### Text extract
- Teaser visual
- Genre: Music
- Created by: Aniplex; Sony Music Entertainment Japan;
- Directed by: Daisuke Yoshida
- Written by: Fumiaki Maruto
- Music by: Shuhei Mutsuki
- Studio: Studio VOLN
- Licensed by: Crunchyroll
- Original network: FNS (Fuji TV)
- Original run: October 5, 2025 – March 29, 2026
- Episodes: 24

= Si-Vis: The Sound of Heroes =

Japanese anime television series

Si-Vis: The Sound of Heroes is a Japanese original anime television series produced by Aniplex and Sony Music Entertainment Japan. It is animated by Studio VOLN and directed by Daisuke Yoshida, with series composition by Fumiaki Maruto, and features original character designs by Hidari adapted for animation by Nami Fujii, and music by Shuhei Mutsuki. The series premiered on October 5, 2025, on Fuji TV and other networks, and will run for two consecutive cours. Crunchyroll is streaming the series. For the first cours, the opening theme song is "So Far Away", while the ending theme song is "Friends & Smile", both performed by in-story unit Si-Vis.

==Characters==
- Yosuke Shiba (司馬 洋介, Shiba Yōsuke) / Yosuke

- Kyoko Takagi (高木 京子, Takagi Kyōko) / Siren (セイレーン, Seirēn)

### Material provided
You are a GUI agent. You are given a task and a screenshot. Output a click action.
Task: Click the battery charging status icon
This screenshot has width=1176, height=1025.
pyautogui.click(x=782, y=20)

### Stated task
According to the anime article, who performs the opening and ending theme songs for the first cours? The material that comes after the anime article stands apart from it.

### Result below
The in-story unit Si-Vis performs both songs.